Pennsylvania Project
Quantifying the Roles of Changing Watershed Conditions and Biotic Interactions in Structuring Pennsylvania Stream Fish Communities
February 2020 - January 2022
Personnel
Participating Agencies
- Pennsylvania Sea Grant
Understanding and predicting fish community interactions and their response to environmental stressors is of utmost importance for fisheries and water resource management. For example, state agencies and other water resource agencies rely on knowledge of stream and river fish communities for assessment programs, many of which have regulatory ramifications and implications for water and fisheries management and aquatic resource use activities. However, traditional fish community studies fail to accommodate potential interactions that exist among the entire fish assemblage and thus represent an overly simplistic view of community dynamics. This is important because treating species independently when quantifying and predicting their responses to changing watershed conditions ignores potential dependencies between species due to biotic interactions and can lead to erroneous predictions.

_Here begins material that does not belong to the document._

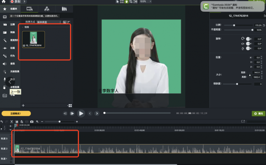Switch to the library tab with books icon
The image size is (266, 165).
64,8
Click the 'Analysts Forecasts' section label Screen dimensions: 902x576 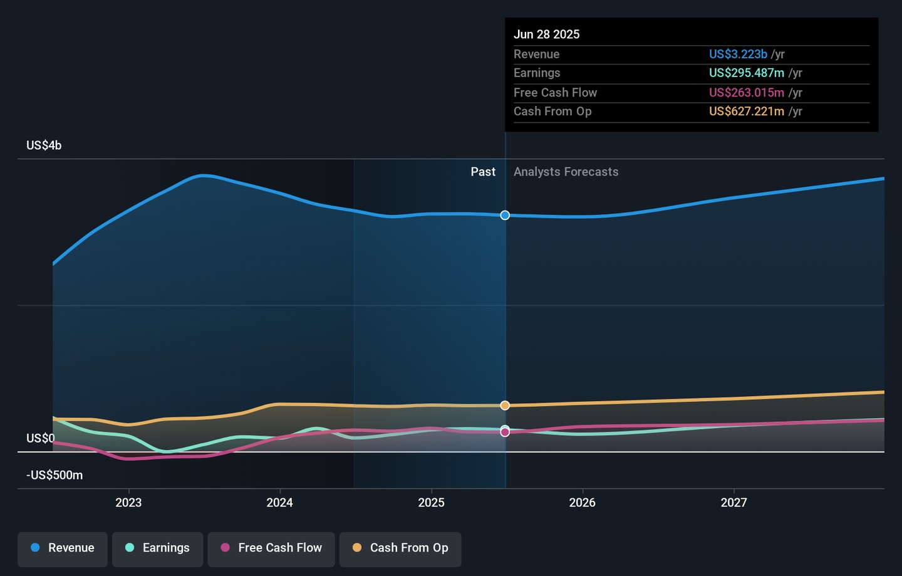pos(566,172)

Therefore, the overarching goal of this research is to help inform fisheries and water resource management and conservation by improving our understanding of the relative roles of fish species interactions, environmental factors, and how species traits influence a species’ response to changing watershed conditions in Pennsylvania streams and rivers. The project is in collaboration with the Pennsylvania Fish and Boat Commission, the Pennsylvania Department of Environmental Protection, the Susquehanna River Basin Commission, and Penn State University.